Alcune parti tratte dal libro di Jean Bastaire Matrimonio: amore senza fine
La tirannia del piacere
Il godimento permesso dalla rimozione di una censura è amaro, perchè resta permissivo e, non lavato della sua vergogna, avendone solo girato la faccia, contemplato e mostrato il rovescio, non genera alcuna sanità del sesso, alcun rispetto dell’erotismo.
Eros ha bisogno di tempo per stabilizzarsi, fiorire… è una realtà troppo seria, troppo coinvolta nelle profondità umane e troppo ricca di avvenire per essere lasciata all’istantaneità.
Paolo ha delle espressioni molto forti per esprimere il possesso o piuttosto lo spossesso sensuale reciproco degli sposi. “La moglie non è padrona del proprio corpo, ma lo è il marito; allo stesso modo anche il marito non è padrone del proprio corpo, ma lo è la moglie” (1Cor 7,4).
L’erotismo non sfugge a una logica trinitaria… Un terzo è sempre presente quando l’unione è aperta e si realizza un vero scambio, quello dell’io contro l’altro. Né l’uno né l’altro esistono più. Un terzo sorge dai due o è chiamato alla loro comunione.
L’idolatria della passione
L’uomo e la donna che si abbandonano all’erotismo passionale cercano ciecamente Dio nell’altro membro della coppia. Sono sicuri di avercelo visto e pensano di trovarvelo. Ma lui non è dove essi hanno creduto di percepirlo. Un’illusione intollerabile lacera gli amanti. Essi sono torturati da una confusione folle che fa loro prendere per sorgente ciò che non è che riflesso. Non hanno torto nello scorgere uno splendore in un incontro che li metamorfosa e li illumina. Ma essi non sono né l’origine né la fine.
Per divenire sposi e consumare delle sane nozze, occorre che gli amanti non vivano più un rapporto idolatrico, che rinuncino a costruire questo gigantesco castello di nuvole i cui fascini menzogneri li smarriscono per confonderli infine in un comune disastro.
Nessuna creatura può essere la fonte o la destinazione di un assoluto qualsiasi. La verità del cuore esige che quest’ultimo confessi la sua totale incapacità a adempiere al ruolo dell’adoratore e dell’adorato.

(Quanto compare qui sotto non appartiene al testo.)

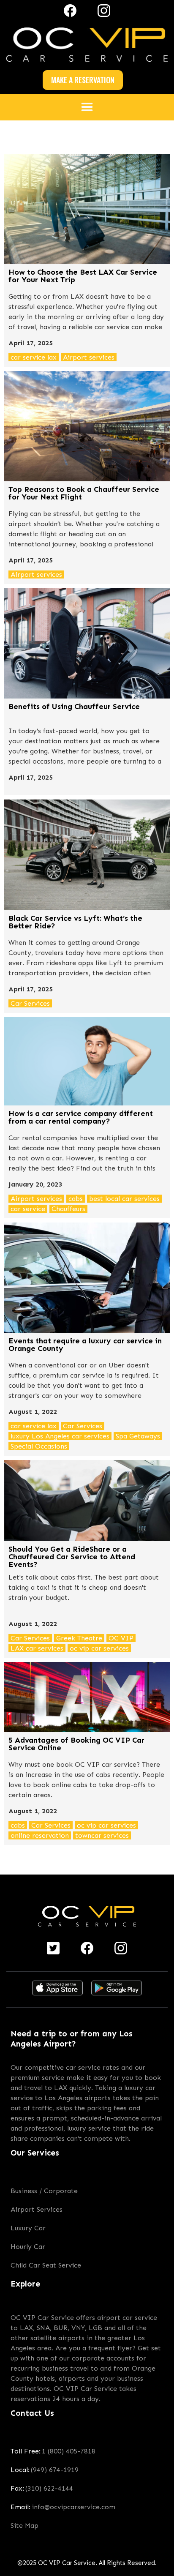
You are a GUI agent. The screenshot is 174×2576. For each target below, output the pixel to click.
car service (28, 1209)
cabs (75, 1199)
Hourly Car (28, 2247)
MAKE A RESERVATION (82, 79)
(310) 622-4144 (49, 2488)
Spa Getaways (138, 1436)
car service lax (34, 357)
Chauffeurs (68, 1209)
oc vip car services (99, 1648)
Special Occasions (39, 1446)
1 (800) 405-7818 (68, 2451)
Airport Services (37, 2209)
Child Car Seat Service (46, 2265)
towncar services (102, 1835)
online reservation (40, 1835)
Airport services (88, 357)
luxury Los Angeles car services (60, 1436)
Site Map (24, 2525)
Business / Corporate (44, 2191)
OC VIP (121, 1638)
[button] (87, 107)
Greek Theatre (79, 1638)
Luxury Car (28, 2228)
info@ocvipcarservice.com (73, 2507)
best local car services (124, 1199)
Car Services (30, 1003)
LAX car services (37, 1648)
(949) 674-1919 (55, 2470)
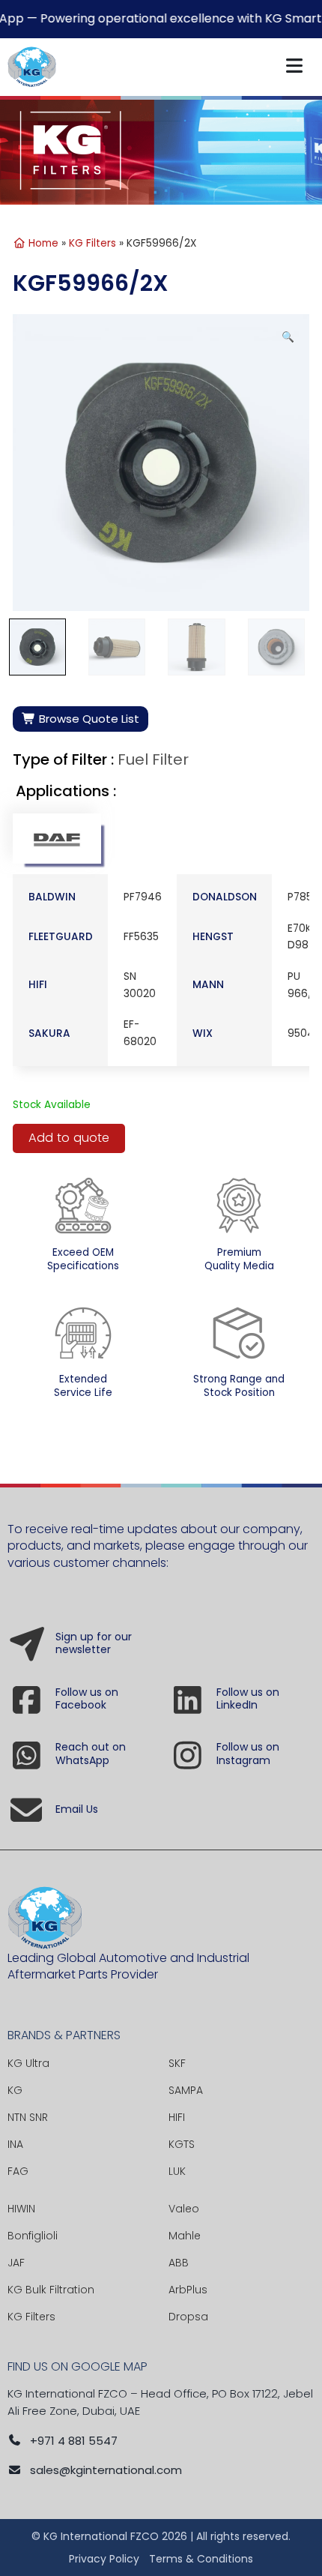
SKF (177, 2063)
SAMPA (185, 2090)
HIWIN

(Gli sposi) non sono nulla quanto il Tutto non li abita, e si potrebbe dire che lo sono ancora di più quando li abita, perché allora è Lui che vive in loro, non loro stessi: “Non vivo più io, ma Cristo vive in me” (Gal 2,20).
Nel dialogo fra gli amanti è Dio che dona Dio e riceve Dio, non loro stessi… Quest’ultimo li implica e li mobilita, ma per assicurare fra di loro la libera circolazione dell’amore.
La fedeltà del dono
Non è il prete a unire gli sposi come si potrebbe pensare, ma sono gli sposi stessi che, con l’espressione della loro volontà, prendono sacramentalmente possesso l’uno dell’altro e si donano sacramentalmente l’uno all’altro nello scambio del loro consenso.
L’amore è certo vulnerabile, ma ha sempre l’ultima parola.
La fedeltà è un atteggiamento consistente nell’aver fede in qualcosa o in qualcuno e nel tenervi fede.
Essere fedele è avere fede nel coniuge.
Non avendo il loro centro di gravità in se stesse, le nozze non costituiscono un circolo chiuso in cui ricondurre tutto agli sposi, ma fanno degli sposi una sorgente di gioia e di fecondità che si estende, per quanto in misura modesta, al resto del mondo.
La felicità degli sposi non ha senso se non quando accende quella dell’altro.
Le notti dell’anima esistono nell’unione coniugale come nell’unione mistica.
Le nozze che non sono crocifisse non sono promesse al loro compimento finale.
Le nozze varcano la morte che tuttavia non le cancella. Esse sono irrevocabili. Operatrici di eternità, raggiungono il loro esaudimento totale nell’eternità.
Le nozze creano una sola carne senza diminuire l’alterità delle persone.